I can’t remember when I first heard of, and started reading, Fuchsia Dunlop, the great scholar, eater and creator of Chinese food. In some ways it seems like she’s always been there.
Illustration by Anna Higgie |
But I do know she was in the anthology The Wurst of Lucky Peach, a celebration of the sausage, in which she writes about opka hesip — sausage and stuffed lung — a favorite of the Uyghur people apparently.
Fucshia Dunlop wrote in that anthology “Cooked, the sausages are pleasantly piquant, the lung a strange hybrid of savory custard and offal that appeals, surprisingly, to those who like English puddings.” Now as then, I have to take her word for that. Apparently opka hesip looks like this:
Anyway I was in Hatchards bookshop last week and I bought a copy of Fuchsia Dunlop’s Invitation to A Banquet – The Story of Chinese Food. And it’s signed!!
It’s a deeply serious and erudite history of Chinese eating culture, with chapters on rice, knife scraped noodle, shunde and cultural appropriation, among many other topics. But that doesn’t mean it’s not fun.
It may be a measure of my own shallow-mindedness that the chapter I’ve liked best so far is titled ‘The Lure of the Exotic.’
Now we all now that in these days of saving the planet there are all kinds of things we’re not supposed to eat, including Chinese delicacies such as bear paw and shark skin soup, and Fuchsia Dunlop is a great cheerleader for sustainability, but back in the day she was obviously an enthusiast for eating the unusual if not the downright forbidden.

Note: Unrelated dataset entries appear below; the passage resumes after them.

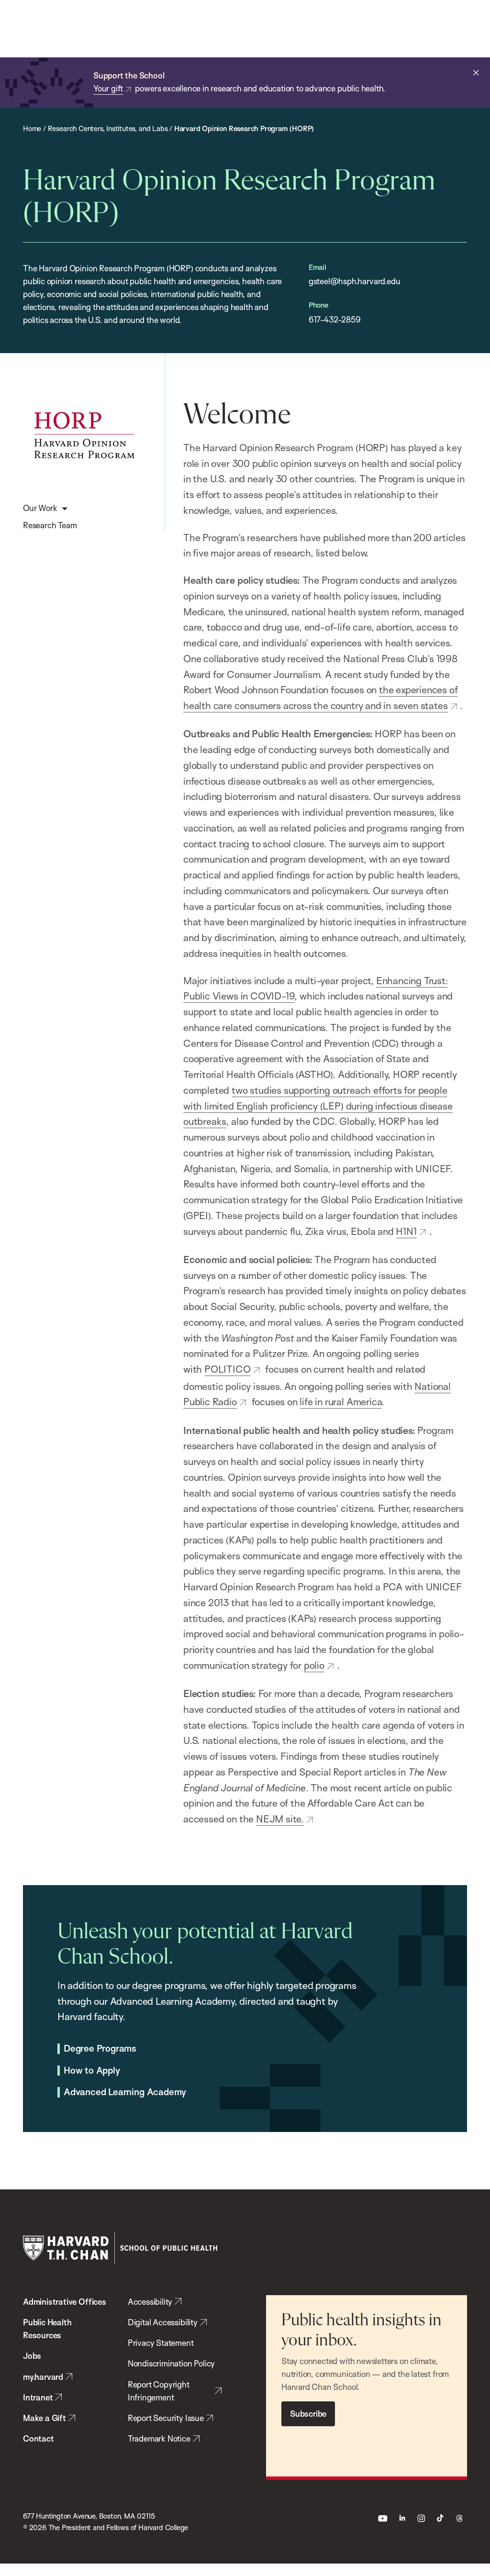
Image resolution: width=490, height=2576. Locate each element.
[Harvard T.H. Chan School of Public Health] (120, 2248)
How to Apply (92, 2070)
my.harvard (43, 2377)
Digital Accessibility (163, 2322)
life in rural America (340, 1401)
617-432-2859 (335, 319)
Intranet (38, 2397)
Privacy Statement (161, 2343)
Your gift (108, 88)
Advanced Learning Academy (125, 2092)
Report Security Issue (166, 2418)
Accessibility (150, 2302)
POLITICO (227, 1369)
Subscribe (308, 2414)
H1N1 (406, 1231)
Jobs (32, 2356)
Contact (38, 2438)
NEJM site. (280, 1818)
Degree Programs (100, 2048)
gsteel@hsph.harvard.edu (355, 281)
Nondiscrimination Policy (171, 2363)
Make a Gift (44, 2418)
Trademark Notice (159, 2438)
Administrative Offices (64, 2302)
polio (314, 1665)
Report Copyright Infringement (158, 2390)
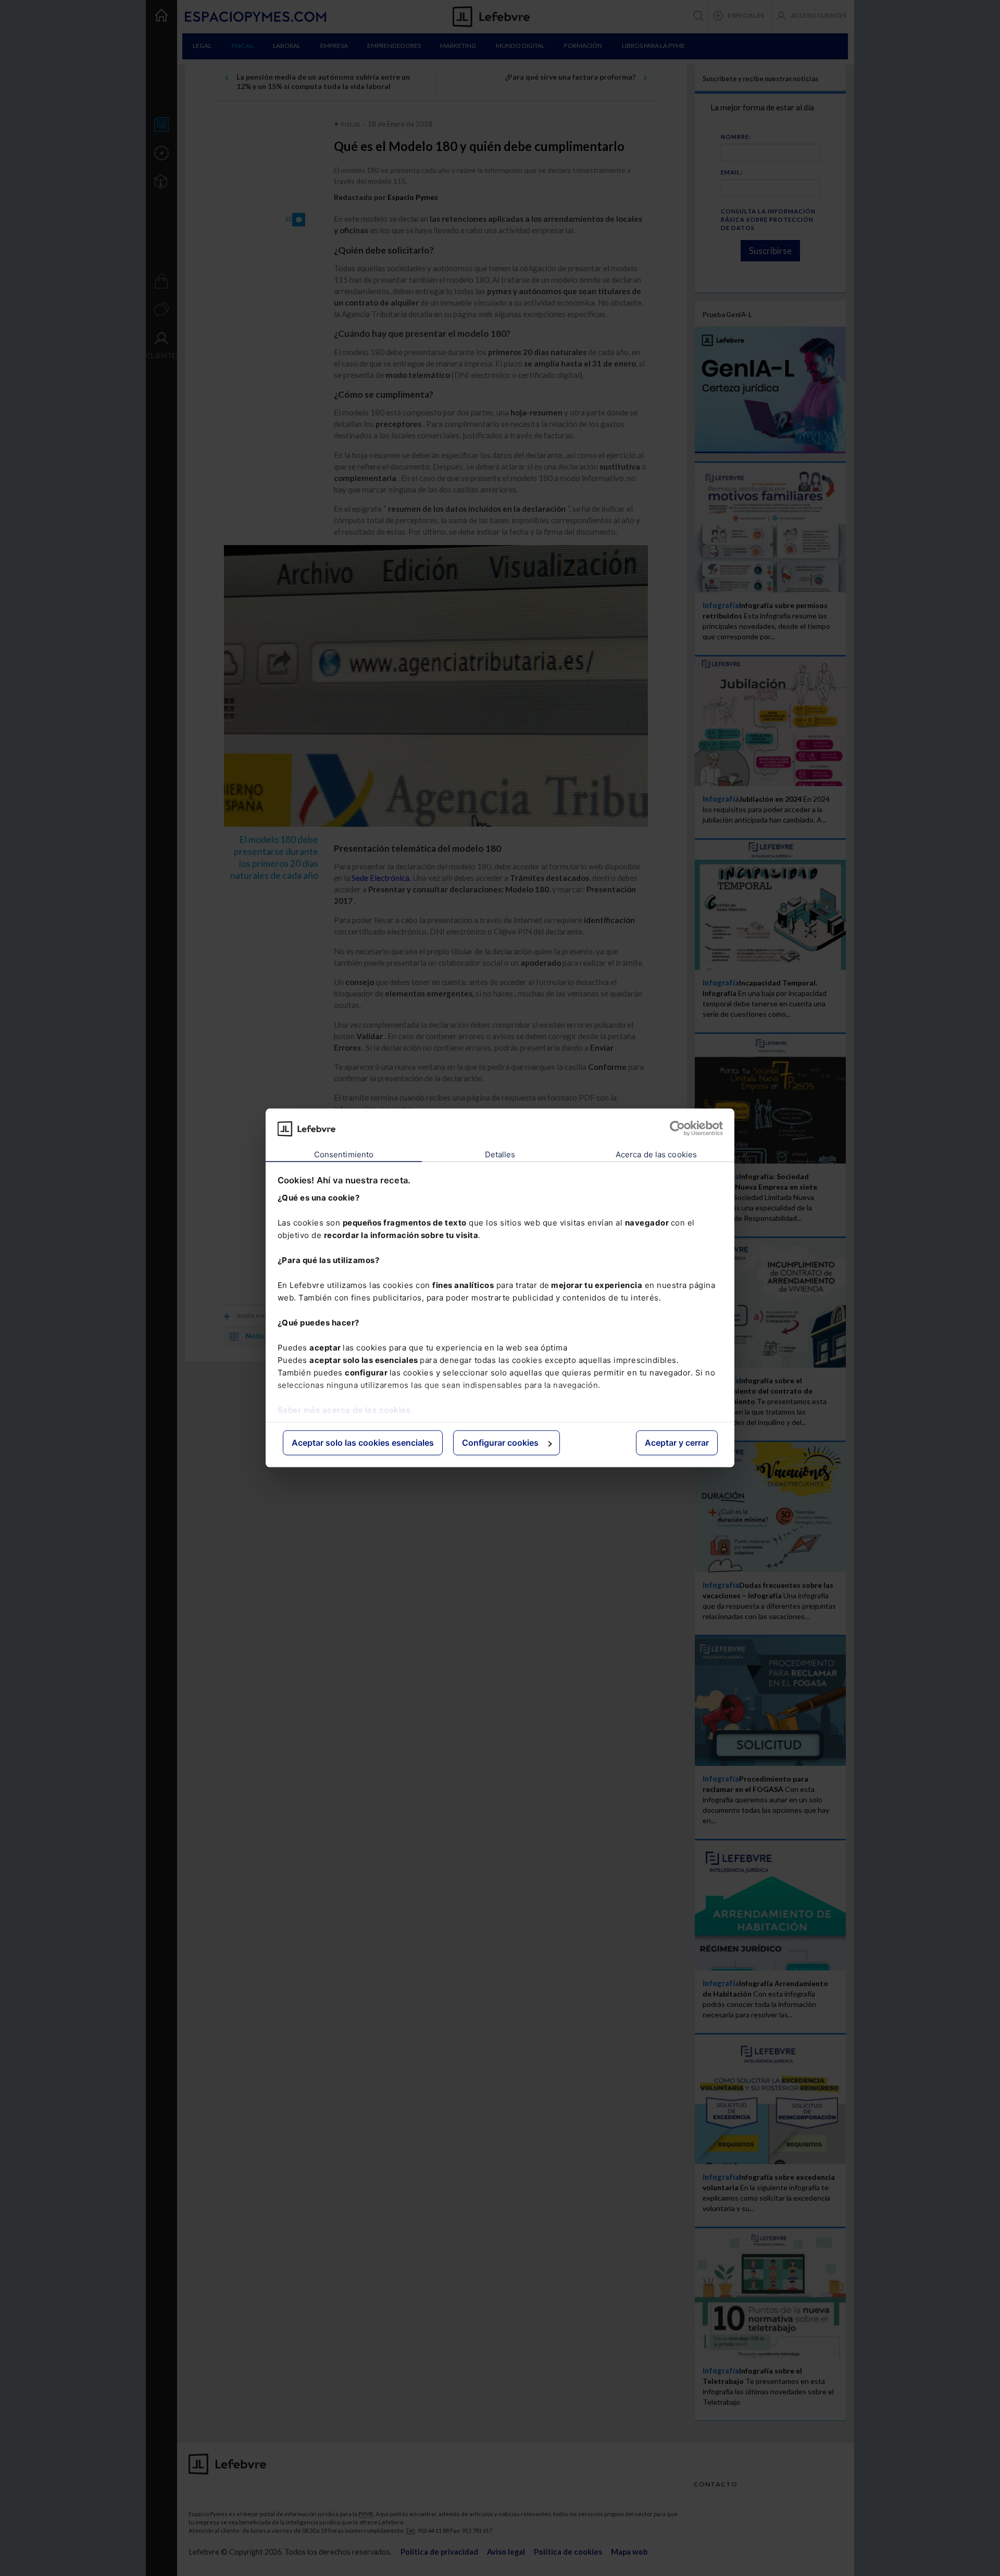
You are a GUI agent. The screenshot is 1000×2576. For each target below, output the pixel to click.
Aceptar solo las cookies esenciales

Mea culpa: I did once eat bear, which was terrific, cooked (and I assume killed) by Steve Rinella. And it is in fact legal to hunt and eat bear in much of the United States. I’m rather more upset that once, at a Chinese wedding, I did have shark fin soup – I only knew what it was afterwards – and I don’t think it was worth killing a shark for.
Nevertheless, I do still get a frisson when I read Fuchsia Dunlop’s tales of the eating of leopard foetus which might on occasion be imitation leopard’s foetus, or the ovarian fat of the snow frog which can look like this:
And then there's the Moose face. Fuchsia Dunlop has a friend who gave her a dish called ‘red braised qilin face’ (hongshao qilin mian). The qilin is a mythical creature, somewhere between a unicorn and a musk deer, and is sometimes depicted like this:
But the one she ate was made with the face of an elk. “And there it was, an actual elk’s face, or rather its large nose, bizarre and amazing, lying in a pool of sauce on a great round platter and there I was staring into its enormous flared nostrils.’ Reader I salivated. She continues, “it was utterly delicious, neither meat nor fat for skin, springy and sticky, while also soft as butter.” I’m convinced! And she adds, “I knew I would probably never taste such a thing again.”
Anyway, I’m glad she said probably and didn’t rule it out altogether.